From card games to serious games
To tackle a sensitive issue, to diffuse a situation that could fester or to improve the working environment, your manager might well surprise you by pulling out a pack of cards. A short game of “delegation poker” to clarify decision-making in the company? A “speed boat” to identify bottlenecks related to a project? A “fish philosophy” to bring positive thoughts to the floor? Or a “hackathon” to create an emulation, and not a competition, within a team? If your superior was born with an iPhone in his hands, he will be more inclined for serious games. Officially developed to create participation and efficiency within the team, they enable a very interesting return on investment to the employer who sees his employees take themselves to the game of the scale of values (ranking, badge, points, rewards…), regardless of the type of serious game developed: edutainment, InfoHealth (e.g., training of nurses), play-based awareness (e.g., promoting collaboration rather than competition), simulation, role playing (e.g., customer-seller), research games or training games (e.g., manipulation of a machine).
When the company games itself
Before delving into the subject, it is good to remember that serious games and gamification are not synonymous terms. Gamification is the contributions of certain elements of video games in an environment other than games, such as the world of work and its different departments (recruitment, training, human resources…). Gamification therefore goes through a stage which consists of deconstructing a video game, analyzing it, finding its added value (competition? interaction between the characters? strategies?…) and transposing it. Estimated at five billion dollars in 2018, according to Markets and Markets, the market for gamification generally targets sales management (by leveraging social media, more on the collective and relational than on individual performance) and the areas of innovation and creativity where from now competition between teams leaves room for emulation. Small changes in the organization’s methods?

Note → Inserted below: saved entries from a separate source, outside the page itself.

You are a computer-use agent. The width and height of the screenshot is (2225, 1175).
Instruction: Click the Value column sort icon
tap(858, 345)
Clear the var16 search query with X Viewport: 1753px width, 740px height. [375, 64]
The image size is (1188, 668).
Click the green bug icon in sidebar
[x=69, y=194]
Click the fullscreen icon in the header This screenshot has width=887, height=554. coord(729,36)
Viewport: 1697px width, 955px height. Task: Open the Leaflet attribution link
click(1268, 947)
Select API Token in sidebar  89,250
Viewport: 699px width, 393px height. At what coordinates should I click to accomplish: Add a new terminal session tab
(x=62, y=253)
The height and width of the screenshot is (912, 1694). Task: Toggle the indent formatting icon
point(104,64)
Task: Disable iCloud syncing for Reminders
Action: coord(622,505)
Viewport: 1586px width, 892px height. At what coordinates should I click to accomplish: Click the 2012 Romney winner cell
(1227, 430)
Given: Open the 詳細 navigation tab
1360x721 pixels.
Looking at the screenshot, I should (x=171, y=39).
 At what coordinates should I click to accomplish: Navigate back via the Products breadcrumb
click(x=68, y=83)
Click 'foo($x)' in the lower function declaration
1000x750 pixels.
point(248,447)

The employer can use gamification to rally colleagues to these new practices, before they gang up and rebel… Although gaming processes does not seem difficult (the work tool is generally digital), it is good to be sensible to avoid creating an unhealthy climate or stigmatizing certain colleagues… like the cashier who, judged a little slow, had a red light above her cash register, unlike the green lights for the others. No comment.
So that the employer does not find himself with the tables turned, he will have to trust professionals who know how to support him in the different steps of gamification of his work processes (adapted graphics and scenarios, successful integration into existing processes, clearly defined objectives, accepted methods of evaluation) to avoid the search for emulation becoming stigmatization.